■ **Excerpt**:
Can be made into very large sizes 40"-150"
Very good viewing angles
Cost per size is low
Very fast response time withe very good clear motion
*Cons*:
Gives off a lot of heat
Uses a fair bit of power comparable to older CRT displays
Burn in is still a possibility so is not good for gaming or PC use

See how it works here



*LCD* or Liquid Crystal Display is the most common type and is found in computer monitors, watches, instrument panels, digital picture frames and tvs.
This display type is made up of 6 very thin layers including liquid crystals pixels that when given an electrical current and lit from behind can display a monochrome or color image.
The light most commonly used in these monitors is a florescent tube no different than the one you have in your light fixtures.
Recently the florescent tube has been replaced with an array of LEDs either just around the perimeter of the screen or directly behind the entire display. The displays with full LED back lighting behind the LCD panel use whats called "local dimming" giving much better black levels and over all contrast.
*Pros*:
Good color reproduction and reasonable contrast ratio
Low power draw
Lightweight
Can be made any size and even shape
low heat
no burn in issues
*Cons*:
Poor viewing angle
Poor black levels although getting much better if fully LED backlit black levels have been compared to Plasma displays
Only one native resolution
Slower response time than Plasma
Do not work well in high heat or very cold temperatures.

See how it works here


*DLP* or Digital Light Processing is not very common and is mostly used in rear projection or projectors but is still common enough that its worth mentioning. DLP is now used in some digital video cameras for projecting images onto a wall or screen.
DLP displays are made up of microscopically small mirrors laid out in a matrix on a semiconductor chip that when a light is reflected off the mirrors that are Rapidly toggled back and forth then passed through a rapidly spinning color wheel then through a lens will display an image. 
*Pros*:
Very smooth motion of images
Excellent black levels
Low cost
Low power consumption if the lamp is LED or laser based
No screen burn in possible
*Cons*:
Rear projection displays are large
Some people are bothered by the rainbow effect caused by the rapidly rotating color wheel but not common
Can be a little noisy
poor viewing angle

See how it works here


*LED* or Light Emitting Diodes is commonly used in very large displays seen in stadiums, advertising billboards and Concert venues.
*This is one display that causes a lot of misinformation as LED displays you see at your big box store or you have in your home are not true LED displays. These displays only use the LEDs to backlight the LCD displays rather then a florescent tube explained above.*
LEDs are diodes that when given a very small amount of voltage will glow red, green or blue (or many other colors) and when alot of these are mounted to a panel will make an image. The largest LED display panels are known to be over 1500ft in diameter and can be used to broadcast just about anything.
*Pros*: 
No real size limitation other than cost
Relatively low power consumption
Low heat output
Very very long lifespan
no image burn in possible
*Cons*:
You wont find these in small displays due to the limitations on the spacing of the LEDs (only good for long distance viewing) causing "Screen door effect".
Cost is still high



*OLED* Organic Light Emitting Diode is the newest and by far the most exciting display format.
You will already find this display in most smartphones and some small laptops. Being that this is still a new technology it is also the least known.

■ **Material provided**:
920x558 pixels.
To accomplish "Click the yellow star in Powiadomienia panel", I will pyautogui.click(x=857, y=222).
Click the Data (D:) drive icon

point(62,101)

■ **Stated task 1**: According to the display overview, what light source is most commonly used in LCD monitors?
■ **Stated task 2**: Using the display overview, explain why true LED displays aren't found in small sizes.
The data isn't needed for this.

■ **Correct answer 1**: A fluorescent tube, the same kind used in ordinary light fixtures.

■ **Correct answer 2**: The spacing of the LEDs is limited, which causes a "screen door effect." That makes these displays suitable only for viewing from a long distance.